On Tuesday soybeans were lower overnight but got close to positive territory late in the overnight session. But the market then fell lower throughout the day session and closed sharply lower. Pressure came from faster than average planting progress in yesterday afternoon’s crop progress report with planting at 18% complete vs. 10% average. The sharply higher US dollar added pressure. Spillover pressure came from the 2nd day in a row of steep losses in the soybean oil market. Losses were limited by a strike of port and oilseed workers in Argentina which will slow movement of grain. In other South American news, Datagro raised their estimate of Brazil’s production by 1.6 MMT to 147.9 MMT. Currently, CONAB is at 146.5 MMT and USDA is at 155.0 MMT. Dr. Cordonnier left his South American production estimates unchanged with Brazil at 147.0 MMT and Argentina at 51.0 MMT.

In Wednesday’s session soybeans gapped lower at the start of the overnight session and then traded in a tight range. But the market climbed higher throughout the day session and closed with decent gains. Overnight losses came from reports that the oilseed and port workers in Argentina ended their strike. Forecasts for rain that will likely slow down planting supported the market in the day session. After the close USDA released their March crush report. March crush was 203.6 MB, lower than the average trade estimate of 206.0 MB and not quite enough to beat the all-time record of 204.3 MB from Dec. 2023. But it did set a record for the month of March, beating March 2023’s 198.0 MB.

On Thursday soybeans opened higher overnight and then added to the gains for the rest of the overnight and through the day session, closing sharply higher. Support came from heavy rains in Brazil’s RGDS region yesterday. The state has 66% of its soybeans harvested and harvest is now at a standstill due to flooding and more rains are in the forecast. Early ideas are this will reduce their soybean production by 2 to 5 MMT. Rain and cool temps in the forecast for the Midwest that will slow planting added to the gains. Spillover support came from the sharply higher soybean meal market. Last week’s export sales were in the middle of the range of trade expectations. China is on holiday for the rest of the week, but that won’t matter much to the markets as their buying of US soybeans has been minimal lately.
There are about 6 weeks left in the seasonal tendency for soybeans to rally. Producers continue to target $12.35 to advance soybean sales.
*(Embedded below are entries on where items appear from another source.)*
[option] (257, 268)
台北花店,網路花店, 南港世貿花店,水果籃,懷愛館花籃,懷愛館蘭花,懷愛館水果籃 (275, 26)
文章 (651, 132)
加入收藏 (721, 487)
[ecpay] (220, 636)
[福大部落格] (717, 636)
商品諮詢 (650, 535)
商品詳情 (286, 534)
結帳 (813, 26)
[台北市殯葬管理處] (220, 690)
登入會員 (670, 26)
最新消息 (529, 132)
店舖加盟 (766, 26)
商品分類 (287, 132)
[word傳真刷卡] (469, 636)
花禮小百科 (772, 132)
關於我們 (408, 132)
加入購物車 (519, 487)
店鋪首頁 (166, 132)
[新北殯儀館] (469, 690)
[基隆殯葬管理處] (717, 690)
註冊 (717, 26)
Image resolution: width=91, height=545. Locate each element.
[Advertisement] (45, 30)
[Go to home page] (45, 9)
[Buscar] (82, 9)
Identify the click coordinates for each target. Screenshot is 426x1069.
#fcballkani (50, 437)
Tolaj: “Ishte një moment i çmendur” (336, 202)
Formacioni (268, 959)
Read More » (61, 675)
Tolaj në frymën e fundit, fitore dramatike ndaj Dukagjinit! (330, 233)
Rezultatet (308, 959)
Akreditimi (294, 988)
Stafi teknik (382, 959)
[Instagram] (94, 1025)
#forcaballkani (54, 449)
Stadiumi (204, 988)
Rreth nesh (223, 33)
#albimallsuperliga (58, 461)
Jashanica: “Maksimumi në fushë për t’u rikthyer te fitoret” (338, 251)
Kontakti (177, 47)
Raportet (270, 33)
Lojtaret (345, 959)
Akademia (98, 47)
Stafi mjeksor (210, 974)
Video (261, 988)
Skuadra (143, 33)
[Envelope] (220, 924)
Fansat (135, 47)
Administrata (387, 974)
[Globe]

Support for July soybeans is at $11.48 while resistance is at $12.45.

For the week, July soybeans were at $12.15 up 37.75 cents and Nov. soybeans were at $12.01 up 26.25 cents. July soybean meal was at $372.20 up $27.50 and July soybean oil was at $43.08 down $2.46.

For the month, July soybeans were down 42.25 cents and Nov. soybeans were down 26.75 cents. July soybean meal was up $10.90 and July soybean oil was down $5.47.